Friday, July 11, 2014

Don Gher (1972 - 1973)

I was recently contacted by Don Gher who worked at the Ko-Op and Short Stop in the early Seventies. Like many of us, Don grew up in a rural community and graduated from a small town high school. He has worked and traveled around the world and to say the least, has experienced a very successful career in business and investment finance. Great that Don found and connected to us. He shares some highlights about EIU and his life:
I lived above the Ko-Op during my junior and senior years (1971-73) at EIU and worked for Larry (Mizener) at both the Ko-Op and Short Stop in 1972-73. I stay in touch some of my old "roommates" (we considered all of us living there roomies as we could get into anyone's room by picking the lock with a spoon).

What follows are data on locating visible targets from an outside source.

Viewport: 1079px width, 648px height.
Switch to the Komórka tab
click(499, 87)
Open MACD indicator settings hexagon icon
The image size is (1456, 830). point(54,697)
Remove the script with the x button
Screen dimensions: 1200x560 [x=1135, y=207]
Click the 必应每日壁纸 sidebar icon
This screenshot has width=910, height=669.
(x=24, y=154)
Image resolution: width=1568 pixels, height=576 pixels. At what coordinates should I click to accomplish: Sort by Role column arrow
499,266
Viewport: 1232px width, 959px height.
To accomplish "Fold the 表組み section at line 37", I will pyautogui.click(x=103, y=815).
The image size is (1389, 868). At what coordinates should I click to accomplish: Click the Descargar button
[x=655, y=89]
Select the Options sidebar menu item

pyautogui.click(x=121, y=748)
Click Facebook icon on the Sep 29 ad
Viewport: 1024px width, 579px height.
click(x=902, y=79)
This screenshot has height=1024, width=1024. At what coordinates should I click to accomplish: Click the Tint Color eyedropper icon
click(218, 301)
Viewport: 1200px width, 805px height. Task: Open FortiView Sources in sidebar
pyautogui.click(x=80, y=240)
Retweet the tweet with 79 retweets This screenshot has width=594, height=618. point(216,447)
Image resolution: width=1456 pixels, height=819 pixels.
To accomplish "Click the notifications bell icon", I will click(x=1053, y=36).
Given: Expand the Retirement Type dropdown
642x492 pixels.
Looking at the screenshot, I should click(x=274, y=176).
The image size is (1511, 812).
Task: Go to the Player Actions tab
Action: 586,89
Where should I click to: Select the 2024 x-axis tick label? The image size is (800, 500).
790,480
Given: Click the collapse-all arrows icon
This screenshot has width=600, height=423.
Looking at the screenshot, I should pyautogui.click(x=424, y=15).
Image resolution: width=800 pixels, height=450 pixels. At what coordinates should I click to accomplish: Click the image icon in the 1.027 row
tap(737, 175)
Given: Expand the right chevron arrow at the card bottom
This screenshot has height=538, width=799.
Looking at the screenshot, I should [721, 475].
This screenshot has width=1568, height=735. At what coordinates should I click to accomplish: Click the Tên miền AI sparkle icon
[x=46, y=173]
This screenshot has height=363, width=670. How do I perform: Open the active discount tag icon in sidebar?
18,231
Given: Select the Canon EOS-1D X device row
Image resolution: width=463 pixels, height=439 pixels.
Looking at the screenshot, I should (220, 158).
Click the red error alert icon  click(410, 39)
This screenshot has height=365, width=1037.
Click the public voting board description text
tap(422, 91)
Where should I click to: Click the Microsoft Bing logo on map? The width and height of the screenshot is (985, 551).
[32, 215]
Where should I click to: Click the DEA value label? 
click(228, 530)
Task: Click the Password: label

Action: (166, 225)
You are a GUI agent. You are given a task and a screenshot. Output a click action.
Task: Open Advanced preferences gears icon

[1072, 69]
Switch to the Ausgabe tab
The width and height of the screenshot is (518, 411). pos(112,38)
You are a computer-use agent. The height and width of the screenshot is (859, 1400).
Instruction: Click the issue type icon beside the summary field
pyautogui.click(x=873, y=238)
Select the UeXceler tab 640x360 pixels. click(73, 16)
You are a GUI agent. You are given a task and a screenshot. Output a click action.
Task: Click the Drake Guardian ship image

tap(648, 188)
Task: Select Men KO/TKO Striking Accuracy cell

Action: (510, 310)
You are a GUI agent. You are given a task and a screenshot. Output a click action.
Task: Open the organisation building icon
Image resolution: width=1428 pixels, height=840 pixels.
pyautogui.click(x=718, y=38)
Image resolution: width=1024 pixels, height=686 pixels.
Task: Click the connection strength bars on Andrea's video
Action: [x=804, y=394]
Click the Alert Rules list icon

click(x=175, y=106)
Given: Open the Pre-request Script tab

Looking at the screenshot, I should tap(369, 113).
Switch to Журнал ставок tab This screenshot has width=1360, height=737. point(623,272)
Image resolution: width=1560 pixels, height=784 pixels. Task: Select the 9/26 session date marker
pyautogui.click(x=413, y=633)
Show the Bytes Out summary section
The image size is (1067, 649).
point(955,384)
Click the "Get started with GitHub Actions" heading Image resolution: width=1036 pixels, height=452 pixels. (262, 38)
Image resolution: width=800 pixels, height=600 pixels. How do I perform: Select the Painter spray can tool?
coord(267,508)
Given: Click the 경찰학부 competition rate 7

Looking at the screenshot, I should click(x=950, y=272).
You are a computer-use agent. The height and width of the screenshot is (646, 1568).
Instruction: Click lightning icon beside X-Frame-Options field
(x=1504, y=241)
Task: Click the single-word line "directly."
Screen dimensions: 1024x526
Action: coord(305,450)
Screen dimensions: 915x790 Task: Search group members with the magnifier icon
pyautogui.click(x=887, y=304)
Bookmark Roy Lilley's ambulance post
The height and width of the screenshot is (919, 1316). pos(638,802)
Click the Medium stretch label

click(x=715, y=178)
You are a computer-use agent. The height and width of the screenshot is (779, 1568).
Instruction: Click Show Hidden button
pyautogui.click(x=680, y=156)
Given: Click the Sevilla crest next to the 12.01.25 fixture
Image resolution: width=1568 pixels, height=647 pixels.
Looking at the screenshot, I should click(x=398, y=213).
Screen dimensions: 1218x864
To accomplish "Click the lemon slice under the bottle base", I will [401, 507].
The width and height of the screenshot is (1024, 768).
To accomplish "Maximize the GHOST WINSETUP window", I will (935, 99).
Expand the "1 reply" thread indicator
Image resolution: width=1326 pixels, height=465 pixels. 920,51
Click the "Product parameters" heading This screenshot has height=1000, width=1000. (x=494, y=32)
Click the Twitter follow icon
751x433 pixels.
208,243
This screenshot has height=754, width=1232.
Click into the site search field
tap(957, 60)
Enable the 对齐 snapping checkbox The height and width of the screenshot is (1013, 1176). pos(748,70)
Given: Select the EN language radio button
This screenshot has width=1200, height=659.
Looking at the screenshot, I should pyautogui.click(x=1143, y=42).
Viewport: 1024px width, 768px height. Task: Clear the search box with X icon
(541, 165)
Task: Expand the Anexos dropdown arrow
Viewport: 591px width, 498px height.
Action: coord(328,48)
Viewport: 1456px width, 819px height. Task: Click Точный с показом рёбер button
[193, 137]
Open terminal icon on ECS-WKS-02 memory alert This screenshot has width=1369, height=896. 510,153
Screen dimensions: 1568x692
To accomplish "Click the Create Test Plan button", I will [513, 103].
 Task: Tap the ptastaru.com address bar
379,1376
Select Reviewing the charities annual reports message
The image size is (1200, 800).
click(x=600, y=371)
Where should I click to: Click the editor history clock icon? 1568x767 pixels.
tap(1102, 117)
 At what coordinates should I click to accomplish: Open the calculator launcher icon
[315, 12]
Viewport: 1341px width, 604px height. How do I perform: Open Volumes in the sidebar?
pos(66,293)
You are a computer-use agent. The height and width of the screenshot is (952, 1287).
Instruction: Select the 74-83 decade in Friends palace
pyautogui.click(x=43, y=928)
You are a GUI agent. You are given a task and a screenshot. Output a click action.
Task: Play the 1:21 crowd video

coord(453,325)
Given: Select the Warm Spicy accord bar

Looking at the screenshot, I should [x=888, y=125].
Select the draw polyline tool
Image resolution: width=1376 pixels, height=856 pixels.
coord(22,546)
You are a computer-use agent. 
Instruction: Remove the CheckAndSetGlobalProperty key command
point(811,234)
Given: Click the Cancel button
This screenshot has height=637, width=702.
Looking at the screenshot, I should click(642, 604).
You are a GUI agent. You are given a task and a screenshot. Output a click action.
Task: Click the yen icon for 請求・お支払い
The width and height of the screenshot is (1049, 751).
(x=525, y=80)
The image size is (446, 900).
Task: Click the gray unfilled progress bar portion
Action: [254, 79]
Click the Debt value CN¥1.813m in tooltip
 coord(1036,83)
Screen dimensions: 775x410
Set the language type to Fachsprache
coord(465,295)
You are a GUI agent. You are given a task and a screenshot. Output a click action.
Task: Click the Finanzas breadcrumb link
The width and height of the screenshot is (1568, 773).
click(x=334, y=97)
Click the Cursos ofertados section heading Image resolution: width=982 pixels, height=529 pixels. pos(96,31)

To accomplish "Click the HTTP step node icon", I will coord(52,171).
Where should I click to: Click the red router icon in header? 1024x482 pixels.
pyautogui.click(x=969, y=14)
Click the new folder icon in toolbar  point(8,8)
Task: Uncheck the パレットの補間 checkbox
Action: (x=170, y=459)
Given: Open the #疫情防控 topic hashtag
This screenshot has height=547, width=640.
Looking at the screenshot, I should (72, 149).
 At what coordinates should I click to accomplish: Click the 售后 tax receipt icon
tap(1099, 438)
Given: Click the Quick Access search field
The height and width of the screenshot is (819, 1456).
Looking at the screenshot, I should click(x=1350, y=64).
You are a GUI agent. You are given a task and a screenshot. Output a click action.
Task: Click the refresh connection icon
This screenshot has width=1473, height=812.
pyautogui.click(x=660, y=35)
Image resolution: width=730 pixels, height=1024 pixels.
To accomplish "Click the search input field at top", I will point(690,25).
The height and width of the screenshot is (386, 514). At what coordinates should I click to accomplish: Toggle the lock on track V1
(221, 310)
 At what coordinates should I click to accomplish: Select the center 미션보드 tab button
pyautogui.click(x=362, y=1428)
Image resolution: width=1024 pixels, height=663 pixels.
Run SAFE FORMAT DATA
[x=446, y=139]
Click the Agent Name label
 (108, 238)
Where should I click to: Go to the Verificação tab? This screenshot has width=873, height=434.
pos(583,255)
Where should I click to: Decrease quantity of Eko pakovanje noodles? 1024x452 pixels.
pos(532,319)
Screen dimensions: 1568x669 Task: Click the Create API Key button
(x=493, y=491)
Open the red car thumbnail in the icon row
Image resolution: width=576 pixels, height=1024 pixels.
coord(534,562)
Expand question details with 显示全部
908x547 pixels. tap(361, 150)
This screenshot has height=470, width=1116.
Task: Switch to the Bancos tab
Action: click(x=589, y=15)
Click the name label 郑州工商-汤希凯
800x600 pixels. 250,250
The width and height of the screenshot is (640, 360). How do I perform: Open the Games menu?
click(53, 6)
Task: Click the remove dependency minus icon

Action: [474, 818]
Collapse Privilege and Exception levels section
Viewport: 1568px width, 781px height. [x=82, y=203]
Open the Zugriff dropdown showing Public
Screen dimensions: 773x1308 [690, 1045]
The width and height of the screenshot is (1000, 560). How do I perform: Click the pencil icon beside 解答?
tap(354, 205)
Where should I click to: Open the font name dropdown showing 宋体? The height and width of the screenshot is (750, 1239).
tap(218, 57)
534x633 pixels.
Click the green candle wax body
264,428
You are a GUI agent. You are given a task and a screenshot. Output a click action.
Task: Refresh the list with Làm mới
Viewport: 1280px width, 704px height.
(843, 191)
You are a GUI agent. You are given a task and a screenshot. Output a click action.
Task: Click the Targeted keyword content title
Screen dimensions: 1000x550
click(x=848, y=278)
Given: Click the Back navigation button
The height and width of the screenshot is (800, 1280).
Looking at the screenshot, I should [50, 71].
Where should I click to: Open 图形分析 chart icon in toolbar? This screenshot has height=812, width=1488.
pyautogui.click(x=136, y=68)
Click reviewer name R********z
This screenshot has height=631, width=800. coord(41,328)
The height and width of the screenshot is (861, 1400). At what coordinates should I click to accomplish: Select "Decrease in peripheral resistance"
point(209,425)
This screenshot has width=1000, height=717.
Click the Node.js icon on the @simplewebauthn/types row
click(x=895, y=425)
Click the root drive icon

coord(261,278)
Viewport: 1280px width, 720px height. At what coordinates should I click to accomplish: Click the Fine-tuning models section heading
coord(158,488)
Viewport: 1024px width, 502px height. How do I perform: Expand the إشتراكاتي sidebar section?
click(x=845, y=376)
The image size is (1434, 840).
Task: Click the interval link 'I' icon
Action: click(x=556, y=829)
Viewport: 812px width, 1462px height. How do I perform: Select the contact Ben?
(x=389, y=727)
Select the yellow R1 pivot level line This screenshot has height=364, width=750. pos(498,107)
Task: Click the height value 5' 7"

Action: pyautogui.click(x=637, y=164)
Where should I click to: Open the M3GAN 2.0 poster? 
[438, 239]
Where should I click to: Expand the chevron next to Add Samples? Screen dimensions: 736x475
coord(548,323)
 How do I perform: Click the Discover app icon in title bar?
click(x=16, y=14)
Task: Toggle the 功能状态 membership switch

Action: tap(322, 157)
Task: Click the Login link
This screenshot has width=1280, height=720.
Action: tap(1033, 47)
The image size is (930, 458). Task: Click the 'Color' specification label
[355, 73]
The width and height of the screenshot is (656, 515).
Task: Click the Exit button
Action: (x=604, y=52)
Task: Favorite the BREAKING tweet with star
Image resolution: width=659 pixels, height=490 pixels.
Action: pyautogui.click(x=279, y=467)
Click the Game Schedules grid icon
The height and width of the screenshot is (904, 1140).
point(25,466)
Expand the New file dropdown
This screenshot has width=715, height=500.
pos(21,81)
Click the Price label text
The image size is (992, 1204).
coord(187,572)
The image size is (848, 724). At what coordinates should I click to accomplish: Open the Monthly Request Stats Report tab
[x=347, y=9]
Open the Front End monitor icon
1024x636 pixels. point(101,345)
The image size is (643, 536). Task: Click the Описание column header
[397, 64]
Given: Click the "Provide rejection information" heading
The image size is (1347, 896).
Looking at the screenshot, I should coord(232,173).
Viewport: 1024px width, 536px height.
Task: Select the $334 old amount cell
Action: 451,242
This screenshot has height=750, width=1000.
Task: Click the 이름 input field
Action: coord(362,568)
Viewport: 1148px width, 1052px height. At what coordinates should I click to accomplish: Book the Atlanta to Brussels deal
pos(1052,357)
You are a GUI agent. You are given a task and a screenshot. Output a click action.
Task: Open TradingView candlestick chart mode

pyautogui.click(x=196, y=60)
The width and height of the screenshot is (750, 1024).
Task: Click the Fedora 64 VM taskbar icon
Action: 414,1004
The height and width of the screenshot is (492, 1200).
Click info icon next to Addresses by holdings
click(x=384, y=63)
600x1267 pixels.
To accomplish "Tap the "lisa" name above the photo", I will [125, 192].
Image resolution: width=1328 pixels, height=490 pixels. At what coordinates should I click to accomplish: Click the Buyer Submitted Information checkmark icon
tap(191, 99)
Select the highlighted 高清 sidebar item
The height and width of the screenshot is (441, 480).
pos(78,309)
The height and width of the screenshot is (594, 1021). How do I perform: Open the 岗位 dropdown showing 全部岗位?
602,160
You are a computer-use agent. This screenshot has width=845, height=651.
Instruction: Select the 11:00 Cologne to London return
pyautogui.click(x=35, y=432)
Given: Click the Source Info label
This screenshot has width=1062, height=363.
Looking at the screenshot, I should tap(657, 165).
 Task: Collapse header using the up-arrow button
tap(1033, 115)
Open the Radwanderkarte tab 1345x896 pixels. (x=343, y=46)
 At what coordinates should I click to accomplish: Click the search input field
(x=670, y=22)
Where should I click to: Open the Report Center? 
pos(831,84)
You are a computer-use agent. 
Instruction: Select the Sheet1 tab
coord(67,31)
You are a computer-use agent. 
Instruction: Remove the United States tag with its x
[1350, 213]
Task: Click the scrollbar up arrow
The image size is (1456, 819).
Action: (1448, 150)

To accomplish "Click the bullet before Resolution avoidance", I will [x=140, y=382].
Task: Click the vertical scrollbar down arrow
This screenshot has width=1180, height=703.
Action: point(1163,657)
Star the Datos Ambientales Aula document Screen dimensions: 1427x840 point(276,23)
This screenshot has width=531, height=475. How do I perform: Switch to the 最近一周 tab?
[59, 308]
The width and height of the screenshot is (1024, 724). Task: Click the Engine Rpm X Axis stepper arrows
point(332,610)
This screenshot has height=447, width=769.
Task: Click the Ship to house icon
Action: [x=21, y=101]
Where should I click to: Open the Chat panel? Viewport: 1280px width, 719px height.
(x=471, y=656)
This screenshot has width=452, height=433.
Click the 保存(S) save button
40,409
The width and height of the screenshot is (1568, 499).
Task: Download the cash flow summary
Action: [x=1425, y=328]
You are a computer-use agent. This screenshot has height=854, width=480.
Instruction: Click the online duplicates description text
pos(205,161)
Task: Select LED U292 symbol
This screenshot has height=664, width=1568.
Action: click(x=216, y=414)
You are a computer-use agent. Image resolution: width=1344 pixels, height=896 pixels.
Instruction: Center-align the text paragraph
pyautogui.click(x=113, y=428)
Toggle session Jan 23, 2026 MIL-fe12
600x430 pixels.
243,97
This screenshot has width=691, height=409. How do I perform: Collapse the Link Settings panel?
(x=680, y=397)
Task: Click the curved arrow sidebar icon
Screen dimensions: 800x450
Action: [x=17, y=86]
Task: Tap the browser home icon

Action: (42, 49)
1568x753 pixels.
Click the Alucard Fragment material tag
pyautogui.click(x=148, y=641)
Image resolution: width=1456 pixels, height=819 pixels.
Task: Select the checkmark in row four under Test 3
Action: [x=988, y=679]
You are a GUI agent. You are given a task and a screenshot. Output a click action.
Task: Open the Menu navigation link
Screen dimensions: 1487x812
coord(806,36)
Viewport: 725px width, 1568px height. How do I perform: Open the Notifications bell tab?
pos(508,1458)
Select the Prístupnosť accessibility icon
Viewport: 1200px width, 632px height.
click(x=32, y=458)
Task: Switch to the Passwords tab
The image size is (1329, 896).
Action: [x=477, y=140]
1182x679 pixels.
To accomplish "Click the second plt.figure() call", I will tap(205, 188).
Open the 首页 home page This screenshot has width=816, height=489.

I went to Allendale (IL) High School (a school of 85 students in a town of 500), which has now been consolidated into Mt. Carmel. Dick Shoaff and I went to Wabash Valley College in Mt. Carmel together for a year where his dad, former NBA player Ollie Shoaff, was a coach. I had transferred out of EIU to WVC to try to rehab an arm injury and continue to play baseball before transferring back to EIU. Skip Lee's family had moved from Arcola to California, so he was a weekend visitor several times at my house when we were in school. Tony Shuff was from Bridgeport, and he and I had played basketball against each other growing up.

Photo from Allendale yearbook.
The people I stay in touch with include my roommate, Dick Shoaff, from Mt. Carmel who recently retired from teaching History at Mt. Carmel High and who is now a City Councilman. EIU Student Athletic Trainer and Delta Sigma Phi Charles "Skip" Lee who recently retired from teaching in Sterling, IL and is now Mayor of Sterling. Tony Shuff who is a Pastor in Springfield, IL and Director of the Salvation Army in Springfield.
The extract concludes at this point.